Throughout the semester I've learned about heart issues. Jealousy, anger, greed those types of things. They all stem out of one's heart and held in emotions. Andy Stanley talks about how we hold onto emotions. It's like putting them in a backpack. We go through seasons of our life and things change but we are always holding onto this backpack. Eventually this backpack starts to weigh us down. I've had to check my own heart, I've had to realize what I've been holding on to for years, what is truely weighing me down. I've had to look deep in my heart and forgive people, truely honestly forgive them. Its one thing to say I'm sorry but dont say its ok, which usually happens because it is not okay but you can be forgiven. So when I have said its ok but it hasn't been ok I still forgive or at least am trying to forgive you.

I look back in high school and I see the girls who "had it all" You know the stereotypical high school life. I wasn't jealous of it but I wanted to blend in. Part of me enjoyed standing out and being my own individualistic person but part of me wanted what they had because it came with no questions, that was life and what was expected. I was jealous of the people who constantly had fun with their friends,until I got that. Then I got angry with my friends. I felt like they were leaving me out and that I didn't fit with them either. Eventually my anxiety caught up with me and eventually it all came tumbling down. I got mad at myself because I'm good at blaming myself for everything even if there is hardly any way for it be my fault I find that way.
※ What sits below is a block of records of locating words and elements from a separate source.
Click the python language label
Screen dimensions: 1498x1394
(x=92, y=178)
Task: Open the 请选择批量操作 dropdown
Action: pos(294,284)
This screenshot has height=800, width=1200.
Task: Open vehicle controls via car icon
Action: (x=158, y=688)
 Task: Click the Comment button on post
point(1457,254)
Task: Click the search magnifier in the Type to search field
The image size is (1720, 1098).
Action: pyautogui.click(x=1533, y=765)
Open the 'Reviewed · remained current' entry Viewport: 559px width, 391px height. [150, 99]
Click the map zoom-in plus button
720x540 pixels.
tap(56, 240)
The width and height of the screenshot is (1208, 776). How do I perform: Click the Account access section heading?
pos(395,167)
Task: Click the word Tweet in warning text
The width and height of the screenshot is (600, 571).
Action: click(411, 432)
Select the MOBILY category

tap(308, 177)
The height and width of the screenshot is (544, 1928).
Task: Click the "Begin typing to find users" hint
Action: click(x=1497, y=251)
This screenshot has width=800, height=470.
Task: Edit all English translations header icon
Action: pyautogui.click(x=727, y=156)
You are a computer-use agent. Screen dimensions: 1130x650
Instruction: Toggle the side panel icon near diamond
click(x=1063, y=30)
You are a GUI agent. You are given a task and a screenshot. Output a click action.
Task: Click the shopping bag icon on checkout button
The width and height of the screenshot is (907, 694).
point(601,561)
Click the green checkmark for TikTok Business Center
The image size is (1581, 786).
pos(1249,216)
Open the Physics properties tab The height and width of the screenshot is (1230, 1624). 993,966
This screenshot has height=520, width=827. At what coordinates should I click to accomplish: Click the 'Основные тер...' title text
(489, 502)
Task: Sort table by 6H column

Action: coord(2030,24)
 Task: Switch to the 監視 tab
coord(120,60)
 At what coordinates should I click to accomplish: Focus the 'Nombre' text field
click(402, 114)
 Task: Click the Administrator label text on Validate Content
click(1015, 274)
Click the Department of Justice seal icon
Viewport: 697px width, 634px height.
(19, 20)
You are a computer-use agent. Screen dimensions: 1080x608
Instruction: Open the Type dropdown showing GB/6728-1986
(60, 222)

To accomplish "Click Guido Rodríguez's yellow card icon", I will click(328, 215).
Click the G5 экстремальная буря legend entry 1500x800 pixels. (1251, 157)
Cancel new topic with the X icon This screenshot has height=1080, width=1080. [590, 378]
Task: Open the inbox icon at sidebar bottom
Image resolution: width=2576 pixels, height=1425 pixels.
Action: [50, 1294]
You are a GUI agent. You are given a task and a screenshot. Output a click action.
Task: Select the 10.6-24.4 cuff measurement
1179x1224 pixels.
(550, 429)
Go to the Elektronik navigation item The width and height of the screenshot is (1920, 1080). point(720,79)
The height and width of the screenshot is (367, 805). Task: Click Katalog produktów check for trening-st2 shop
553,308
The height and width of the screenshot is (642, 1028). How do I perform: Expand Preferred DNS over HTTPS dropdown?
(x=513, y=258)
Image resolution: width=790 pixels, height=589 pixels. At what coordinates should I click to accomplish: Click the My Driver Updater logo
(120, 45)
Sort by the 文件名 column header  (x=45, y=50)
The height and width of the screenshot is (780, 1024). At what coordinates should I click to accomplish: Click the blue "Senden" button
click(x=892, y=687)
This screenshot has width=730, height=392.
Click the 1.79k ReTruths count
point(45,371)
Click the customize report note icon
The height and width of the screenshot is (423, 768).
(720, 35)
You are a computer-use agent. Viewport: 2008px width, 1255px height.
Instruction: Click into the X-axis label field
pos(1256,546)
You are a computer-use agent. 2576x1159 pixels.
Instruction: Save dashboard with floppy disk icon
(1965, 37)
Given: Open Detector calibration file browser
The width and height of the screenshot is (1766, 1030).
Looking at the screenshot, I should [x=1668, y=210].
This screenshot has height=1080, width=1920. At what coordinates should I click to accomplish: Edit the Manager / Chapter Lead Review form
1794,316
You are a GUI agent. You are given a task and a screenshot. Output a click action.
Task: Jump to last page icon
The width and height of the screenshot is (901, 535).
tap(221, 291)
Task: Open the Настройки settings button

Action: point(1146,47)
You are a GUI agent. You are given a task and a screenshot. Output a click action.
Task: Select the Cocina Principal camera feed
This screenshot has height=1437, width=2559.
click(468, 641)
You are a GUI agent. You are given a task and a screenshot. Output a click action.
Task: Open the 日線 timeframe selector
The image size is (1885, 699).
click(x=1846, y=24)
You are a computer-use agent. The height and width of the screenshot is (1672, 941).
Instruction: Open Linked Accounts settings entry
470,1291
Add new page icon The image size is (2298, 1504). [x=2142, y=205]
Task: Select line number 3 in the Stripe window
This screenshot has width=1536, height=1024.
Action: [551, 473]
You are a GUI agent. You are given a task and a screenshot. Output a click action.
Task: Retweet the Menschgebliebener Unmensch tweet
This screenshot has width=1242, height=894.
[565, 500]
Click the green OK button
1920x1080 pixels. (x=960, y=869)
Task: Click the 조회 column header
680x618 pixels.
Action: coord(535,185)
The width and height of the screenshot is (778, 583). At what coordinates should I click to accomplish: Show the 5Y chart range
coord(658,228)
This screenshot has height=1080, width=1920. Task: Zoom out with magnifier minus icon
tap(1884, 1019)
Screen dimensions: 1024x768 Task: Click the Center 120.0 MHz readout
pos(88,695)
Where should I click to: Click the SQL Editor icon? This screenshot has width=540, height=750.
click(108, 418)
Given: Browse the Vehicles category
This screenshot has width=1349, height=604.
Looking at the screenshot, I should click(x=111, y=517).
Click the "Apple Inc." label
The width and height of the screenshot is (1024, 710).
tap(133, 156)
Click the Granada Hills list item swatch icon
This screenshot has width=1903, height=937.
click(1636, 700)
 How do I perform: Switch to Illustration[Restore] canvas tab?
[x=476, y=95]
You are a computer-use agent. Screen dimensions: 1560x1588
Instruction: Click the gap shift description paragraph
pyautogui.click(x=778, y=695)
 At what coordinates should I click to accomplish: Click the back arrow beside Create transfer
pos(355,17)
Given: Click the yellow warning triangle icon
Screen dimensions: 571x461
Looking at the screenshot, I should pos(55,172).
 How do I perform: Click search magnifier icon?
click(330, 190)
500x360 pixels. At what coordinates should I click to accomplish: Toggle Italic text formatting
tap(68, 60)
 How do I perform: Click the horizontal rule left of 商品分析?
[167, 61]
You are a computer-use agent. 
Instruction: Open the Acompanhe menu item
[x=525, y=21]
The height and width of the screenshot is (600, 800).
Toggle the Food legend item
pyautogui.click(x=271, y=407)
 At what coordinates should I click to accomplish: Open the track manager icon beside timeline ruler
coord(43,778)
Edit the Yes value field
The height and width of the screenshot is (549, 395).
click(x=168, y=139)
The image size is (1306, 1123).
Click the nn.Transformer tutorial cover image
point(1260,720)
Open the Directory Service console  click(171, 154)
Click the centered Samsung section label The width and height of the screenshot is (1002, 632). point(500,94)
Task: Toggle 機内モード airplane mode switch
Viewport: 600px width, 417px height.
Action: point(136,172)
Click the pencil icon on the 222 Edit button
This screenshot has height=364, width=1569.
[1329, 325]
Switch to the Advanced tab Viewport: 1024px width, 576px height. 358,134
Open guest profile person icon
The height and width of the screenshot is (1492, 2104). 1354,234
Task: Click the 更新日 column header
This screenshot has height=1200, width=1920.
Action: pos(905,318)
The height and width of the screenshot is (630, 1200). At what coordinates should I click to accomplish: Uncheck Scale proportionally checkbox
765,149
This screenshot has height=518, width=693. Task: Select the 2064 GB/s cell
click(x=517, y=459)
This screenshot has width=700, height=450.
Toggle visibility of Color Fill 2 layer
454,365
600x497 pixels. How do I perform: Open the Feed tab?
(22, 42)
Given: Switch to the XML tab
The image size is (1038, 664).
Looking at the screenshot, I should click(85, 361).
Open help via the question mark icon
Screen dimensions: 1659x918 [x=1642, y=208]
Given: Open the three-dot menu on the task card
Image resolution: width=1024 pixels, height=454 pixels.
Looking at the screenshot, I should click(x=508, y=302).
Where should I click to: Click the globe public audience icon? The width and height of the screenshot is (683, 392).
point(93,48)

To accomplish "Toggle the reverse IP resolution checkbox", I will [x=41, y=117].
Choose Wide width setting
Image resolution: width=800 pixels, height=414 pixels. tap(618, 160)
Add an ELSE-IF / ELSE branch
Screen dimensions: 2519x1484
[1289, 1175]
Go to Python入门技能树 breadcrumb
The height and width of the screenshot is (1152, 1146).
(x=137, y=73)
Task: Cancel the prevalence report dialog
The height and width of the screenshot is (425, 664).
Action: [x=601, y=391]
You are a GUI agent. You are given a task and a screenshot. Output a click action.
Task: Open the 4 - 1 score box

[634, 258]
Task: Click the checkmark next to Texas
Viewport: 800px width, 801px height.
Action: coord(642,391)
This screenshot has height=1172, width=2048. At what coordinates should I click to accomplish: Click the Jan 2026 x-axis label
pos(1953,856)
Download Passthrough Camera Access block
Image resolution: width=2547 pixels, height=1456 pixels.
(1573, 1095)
It's easier for me to blame myself than to blame anybody else. I can deal with it.

Now I've hit college. I find that I'm in another season of my life but I'm still angry from my friends in high school. I'm still angry at myself. I need to let go. I need to let people in. I need to be emotional about it and deal with it all. I need to move on. However, I find myself angry now because I see new situations that resimble those of my past. I'm no longer invited to where my friends are going and it bothers me because thats how it started in the past. I compare situations of the present to situations of the past. It makes me angry because I want to have fun and I feel like I can't because of all the emotion in my life right now. I feel like I'm missing out. It also leads to jealousy. I see my friends having fun, I see the pictures, and I want that. I'm jealous of the time they have, the memories they've made, and the resumes theyve built.

It all starts with my heart and where it is. I want the best for people and anybody that knows me knows that I truely care about people, more than I care about myself. I would do anything for them at any given time. However when I put my own emotions to the side it buts more baggage in my backpack. It makes it heavier and harder for me to hold myself up. My mom said that its like the oxygen masks on a plane, help yourself before helping others. If you don't help yourself you can't help the others to the best of your ability. Its nothing short of the truth. I can't help other people until I help myself.

These issues are issues of my heart. My heart needs to be healed. My heart needs to feel no jealously, no anger. What you speak of must first come from your heart for you to truely believe it. Romans 10:9, 10 says it plan and simple. Confess with your mouth and believe in your heart. Give it to God, He is the only thing that can take away your heart issues.